Before we start our leisurely white waters rafting trip down that roaring river of level four lies and level five false fabrications, please remember to put on your sanity safety helmet lest you fall, flail and lose sight of that which you should have known in the first place before we started tripping down into Alice's Falls. It's a bottomless pit of fibs, fabs, lies and deceptions.
We shouldn't, after all, trust them who are supposed to be here to protect us when they tell us they are from the government and they arehere to protect us. Beware these deceivious scriveners of new false law. Beware their jabberwhack skulduggery.
Take for example what Clarence the Clownish rafting guide tells us upon embarking down through Alice Falls about us always having had for over 150 years these newly frameworked exception rules that never existed beforehand. (Hold your breath.)

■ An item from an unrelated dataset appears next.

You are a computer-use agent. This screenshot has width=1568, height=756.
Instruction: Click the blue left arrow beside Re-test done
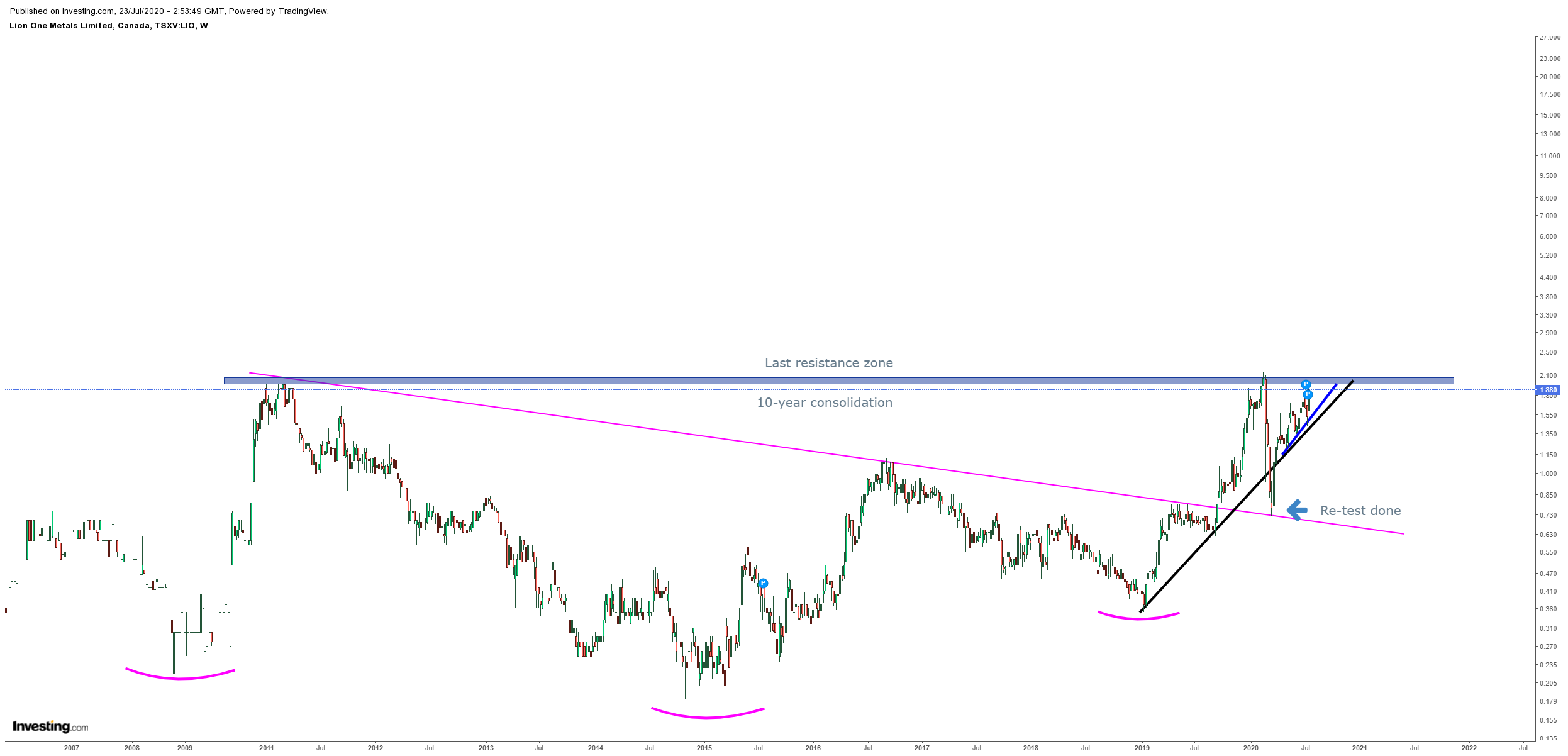[1297, 510]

"[*1] We have long held [oh really? that long?] that this provision [§101] contains an [*2] important implicit exception: Laws of nature, natural phenomena, and [*3] abstract ideas are not patentable." Association for Molecular Pathology v. Myriad Genetics, Inc., 569 U. S. , (2013) (slip op., at 11) (internal quotation marks and brackets omitted). We have interpreted §101 [*4] and its predecessors in light of this exception for more than 150 years. Bilski, supra, at 601-602; see also O'Reilly v. Morse, 15 How. 62, 112-120 (1854); Le Roy v. Tatham, 14 How. 156, 174-175 (1853).
... in applying the §101 exception [*5], we must
[most assuredly indefatigably must] .....
(click below "Read More" for more) distinguish between patents that claim the [scientifically demonstrated and well agreed upon] Buildin[g] block[s]"' of human ingenuity [*6] and those [patents] that integrate the[se invisible, but believe me they are there!] building blocks into something more, Mayo, 566 U. S., at (slip op., at 20), thereby "transform[ing]" them into a patent-eligible invention, id., at (slip op., at 3). The former "would risk disproportionately tying up the use of the underlying" ideas, id., at (slip op., at 4), and are therefore ineligible for patent protection. The latter pose no comparable risk of pre-emption, and therefore remain eligible for the monopoly granted under our patent laws.
... we set forth [as if we had been doing so for 150 years perhaps, or even more, perhaps] a framework for distinguishing patents that claim laws of nature, natural phenomena, and abstract ideas from those that claim patent-eligible applications of those concepts. First, we determine whether the claims at issue are directed to one of those patent-ineligible concepts. Id., at (slip op., at 8). If so, we then ask, "[w]hat else is there in the claims before us?" Id., at (slip op., at 9).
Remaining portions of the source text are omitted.